How many separate lines of the data contain "computer"? Give the count and nothing else.

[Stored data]
::::

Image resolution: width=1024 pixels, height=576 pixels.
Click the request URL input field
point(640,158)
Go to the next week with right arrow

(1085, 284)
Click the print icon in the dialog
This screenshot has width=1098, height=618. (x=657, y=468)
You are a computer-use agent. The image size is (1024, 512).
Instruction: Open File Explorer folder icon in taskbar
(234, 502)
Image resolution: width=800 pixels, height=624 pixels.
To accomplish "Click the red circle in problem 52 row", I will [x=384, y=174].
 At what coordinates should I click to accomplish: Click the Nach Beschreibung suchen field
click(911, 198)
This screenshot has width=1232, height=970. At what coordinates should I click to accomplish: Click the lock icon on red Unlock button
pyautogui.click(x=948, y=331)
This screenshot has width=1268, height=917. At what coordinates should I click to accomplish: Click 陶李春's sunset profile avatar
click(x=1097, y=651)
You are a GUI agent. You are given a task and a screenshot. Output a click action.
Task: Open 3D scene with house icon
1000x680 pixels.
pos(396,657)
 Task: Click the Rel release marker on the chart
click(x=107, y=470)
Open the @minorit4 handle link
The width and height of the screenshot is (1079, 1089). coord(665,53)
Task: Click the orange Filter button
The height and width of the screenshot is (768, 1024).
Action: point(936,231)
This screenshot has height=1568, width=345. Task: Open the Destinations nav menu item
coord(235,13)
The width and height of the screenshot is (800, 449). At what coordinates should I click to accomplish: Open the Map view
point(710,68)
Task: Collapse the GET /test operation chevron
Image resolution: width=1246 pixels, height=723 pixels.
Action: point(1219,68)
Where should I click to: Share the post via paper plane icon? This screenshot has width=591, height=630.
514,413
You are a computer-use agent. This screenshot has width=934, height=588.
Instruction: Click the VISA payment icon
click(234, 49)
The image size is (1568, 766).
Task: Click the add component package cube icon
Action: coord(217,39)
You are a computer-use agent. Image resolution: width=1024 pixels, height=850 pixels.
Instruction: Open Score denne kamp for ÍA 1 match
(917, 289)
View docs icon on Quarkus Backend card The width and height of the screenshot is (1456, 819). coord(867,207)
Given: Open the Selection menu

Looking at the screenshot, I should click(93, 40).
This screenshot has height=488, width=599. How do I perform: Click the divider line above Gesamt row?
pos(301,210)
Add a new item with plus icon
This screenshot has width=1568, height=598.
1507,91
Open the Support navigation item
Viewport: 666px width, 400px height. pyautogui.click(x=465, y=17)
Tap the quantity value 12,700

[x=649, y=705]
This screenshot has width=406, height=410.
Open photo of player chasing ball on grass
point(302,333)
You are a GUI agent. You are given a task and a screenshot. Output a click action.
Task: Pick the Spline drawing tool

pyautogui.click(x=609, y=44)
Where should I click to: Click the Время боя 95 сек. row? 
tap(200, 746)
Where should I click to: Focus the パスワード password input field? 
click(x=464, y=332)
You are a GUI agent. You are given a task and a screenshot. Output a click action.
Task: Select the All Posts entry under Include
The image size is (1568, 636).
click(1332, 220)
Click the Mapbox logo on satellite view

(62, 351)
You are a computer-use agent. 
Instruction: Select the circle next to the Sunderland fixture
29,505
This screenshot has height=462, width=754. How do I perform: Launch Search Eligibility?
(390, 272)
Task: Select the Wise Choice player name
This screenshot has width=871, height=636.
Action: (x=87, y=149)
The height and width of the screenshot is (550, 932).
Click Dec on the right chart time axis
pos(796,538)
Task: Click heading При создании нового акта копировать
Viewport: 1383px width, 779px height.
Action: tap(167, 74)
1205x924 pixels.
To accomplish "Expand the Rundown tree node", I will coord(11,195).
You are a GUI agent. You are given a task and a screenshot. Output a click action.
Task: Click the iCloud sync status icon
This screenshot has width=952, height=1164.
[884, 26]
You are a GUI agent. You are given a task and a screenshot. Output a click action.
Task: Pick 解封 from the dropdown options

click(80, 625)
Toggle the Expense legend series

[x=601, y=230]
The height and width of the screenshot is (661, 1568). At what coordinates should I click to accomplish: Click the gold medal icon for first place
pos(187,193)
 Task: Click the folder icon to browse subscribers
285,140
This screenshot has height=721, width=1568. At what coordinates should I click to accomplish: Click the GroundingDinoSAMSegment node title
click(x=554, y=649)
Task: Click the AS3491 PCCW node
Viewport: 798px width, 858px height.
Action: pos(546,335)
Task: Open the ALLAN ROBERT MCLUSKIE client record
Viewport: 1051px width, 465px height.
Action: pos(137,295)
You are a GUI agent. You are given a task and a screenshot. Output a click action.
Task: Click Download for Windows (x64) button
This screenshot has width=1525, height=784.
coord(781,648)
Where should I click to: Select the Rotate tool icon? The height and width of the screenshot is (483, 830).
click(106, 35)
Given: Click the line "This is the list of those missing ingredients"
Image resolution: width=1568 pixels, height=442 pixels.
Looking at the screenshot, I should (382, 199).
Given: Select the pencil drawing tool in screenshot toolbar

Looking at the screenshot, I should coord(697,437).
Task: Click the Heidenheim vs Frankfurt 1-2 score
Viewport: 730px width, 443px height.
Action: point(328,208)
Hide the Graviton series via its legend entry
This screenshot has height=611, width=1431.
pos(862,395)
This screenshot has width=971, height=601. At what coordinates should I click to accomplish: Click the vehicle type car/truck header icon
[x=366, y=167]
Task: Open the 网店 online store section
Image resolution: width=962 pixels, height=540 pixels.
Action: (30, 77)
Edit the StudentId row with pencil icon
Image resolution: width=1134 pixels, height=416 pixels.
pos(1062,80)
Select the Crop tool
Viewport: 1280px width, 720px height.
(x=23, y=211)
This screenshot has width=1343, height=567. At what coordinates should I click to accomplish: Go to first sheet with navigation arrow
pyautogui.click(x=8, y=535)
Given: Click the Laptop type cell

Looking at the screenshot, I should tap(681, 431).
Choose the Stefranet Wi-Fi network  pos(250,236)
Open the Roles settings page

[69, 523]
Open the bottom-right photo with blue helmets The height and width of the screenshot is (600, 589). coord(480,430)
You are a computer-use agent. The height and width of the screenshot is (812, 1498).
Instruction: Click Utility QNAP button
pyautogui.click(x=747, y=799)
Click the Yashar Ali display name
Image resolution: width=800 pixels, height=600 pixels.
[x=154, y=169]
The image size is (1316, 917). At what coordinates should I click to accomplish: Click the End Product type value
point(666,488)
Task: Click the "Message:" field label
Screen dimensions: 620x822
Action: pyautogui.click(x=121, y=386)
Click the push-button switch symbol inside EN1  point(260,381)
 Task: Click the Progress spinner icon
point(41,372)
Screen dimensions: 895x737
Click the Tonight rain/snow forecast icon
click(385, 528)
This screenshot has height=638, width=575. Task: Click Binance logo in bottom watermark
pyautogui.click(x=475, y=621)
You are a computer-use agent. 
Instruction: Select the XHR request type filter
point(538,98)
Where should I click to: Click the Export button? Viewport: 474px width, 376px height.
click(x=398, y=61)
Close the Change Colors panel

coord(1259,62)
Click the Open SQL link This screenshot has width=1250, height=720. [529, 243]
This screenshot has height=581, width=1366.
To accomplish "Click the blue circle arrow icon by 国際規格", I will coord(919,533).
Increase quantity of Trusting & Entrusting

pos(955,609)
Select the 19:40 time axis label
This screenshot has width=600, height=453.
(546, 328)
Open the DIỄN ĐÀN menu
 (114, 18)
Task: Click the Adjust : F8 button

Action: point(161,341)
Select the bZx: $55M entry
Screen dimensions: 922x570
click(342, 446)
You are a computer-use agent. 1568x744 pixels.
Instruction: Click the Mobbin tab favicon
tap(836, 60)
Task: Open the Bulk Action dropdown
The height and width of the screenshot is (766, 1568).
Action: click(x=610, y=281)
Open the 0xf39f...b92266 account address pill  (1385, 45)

::::

Solution to this exercise: 7